The person will also experience the following symptoms: flu-like symptoms such as fever and body pain and swollen lymph nodes. The lesions will disappear after a while although they can still recur if the condition is not treated. There are also cases where the HSV2 has remained dormant for years in the body.

  1. Syphilis

The infection is caused by the Treponema pallidum bacteria. Although the number of cases have gone down in recent years, the infection is still present among sexually-active persons. Even the use of contraception cannot stop an infected person from passing on the infection.
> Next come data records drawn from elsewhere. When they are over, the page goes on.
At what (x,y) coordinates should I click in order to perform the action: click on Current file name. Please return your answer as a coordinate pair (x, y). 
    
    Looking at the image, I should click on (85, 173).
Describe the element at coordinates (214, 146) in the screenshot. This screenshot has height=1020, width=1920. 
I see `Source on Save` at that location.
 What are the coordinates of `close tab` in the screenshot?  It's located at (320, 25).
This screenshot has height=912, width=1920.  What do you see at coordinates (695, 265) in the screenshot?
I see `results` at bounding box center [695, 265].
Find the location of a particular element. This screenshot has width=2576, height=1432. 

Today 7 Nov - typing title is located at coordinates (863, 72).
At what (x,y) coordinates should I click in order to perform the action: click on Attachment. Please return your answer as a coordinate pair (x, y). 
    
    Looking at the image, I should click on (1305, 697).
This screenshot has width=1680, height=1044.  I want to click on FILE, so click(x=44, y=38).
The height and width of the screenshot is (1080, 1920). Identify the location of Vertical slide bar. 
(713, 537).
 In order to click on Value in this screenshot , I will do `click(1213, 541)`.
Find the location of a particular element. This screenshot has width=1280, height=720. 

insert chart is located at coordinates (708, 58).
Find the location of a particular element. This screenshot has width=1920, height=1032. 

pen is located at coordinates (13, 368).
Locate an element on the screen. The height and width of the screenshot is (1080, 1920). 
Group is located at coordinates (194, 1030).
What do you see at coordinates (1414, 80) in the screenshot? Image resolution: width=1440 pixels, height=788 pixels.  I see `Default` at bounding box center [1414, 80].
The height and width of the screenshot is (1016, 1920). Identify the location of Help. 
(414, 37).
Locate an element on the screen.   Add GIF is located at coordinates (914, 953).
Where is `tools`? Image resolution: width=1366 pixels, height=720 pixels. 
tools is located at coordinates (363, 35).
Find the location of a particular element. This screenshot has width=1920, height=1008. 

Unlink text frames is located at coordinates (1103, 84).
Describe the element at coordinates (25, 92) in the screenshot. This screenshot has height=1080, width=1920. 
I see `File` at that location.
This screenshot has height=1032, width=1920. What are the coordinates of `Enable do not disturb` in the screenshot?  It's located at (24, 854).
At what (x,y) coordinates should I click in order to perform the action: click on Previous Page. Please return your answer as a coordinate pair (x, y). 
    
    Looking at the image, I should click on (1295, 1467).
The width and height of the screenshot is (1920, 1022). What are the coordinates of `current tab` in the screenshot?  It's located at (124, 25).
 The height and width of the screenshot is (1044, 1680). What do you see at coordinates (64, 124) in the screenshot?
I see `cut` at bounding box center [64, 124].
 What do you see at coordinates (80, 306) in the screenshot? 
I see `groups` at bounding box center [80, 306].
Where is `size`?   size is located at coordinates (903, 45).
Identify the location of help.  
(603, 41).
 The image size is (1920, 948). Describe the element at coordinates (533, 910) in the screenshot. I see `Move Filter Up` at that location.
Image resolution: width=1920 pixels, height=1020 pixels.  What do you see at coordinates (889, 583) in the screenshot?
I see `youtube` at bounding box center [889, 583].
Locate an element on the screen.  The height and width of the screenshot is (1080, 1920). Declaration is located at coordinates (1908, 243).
Syphilis is described in four stages. In the early stage, a chancre or ulcer appears on the infected area. In later stages, the following symptoms might appear: rashes, sore throat, headaches, alopecia or hair loss, and heart and brain damage. You can get an STD testing for syphilis through blood testing.

Diagnosing STDs

One complication of chlamydia and gonorrhea is pelvic inflammatory disease or PID. This condition refers to the infection of the fallopian tubes and/or womb. Some STDs if not treated early can increase the chance of infertility, ectopic pregnancy, infection of newborns, cervical cancer, and heart and brain disease (caused by untreated syphilis). Doctors in Singapore recommend that women should get a Pap smear once every 3 or 5 years especially those who are sexually active. There are also cases where women get STDs as a result of sexual assault. If this is the case, the doctor will take steps to prevent infections such as prescription of antibiotics, an HPV and hepatitis vaccine, and HIV antiviral medication.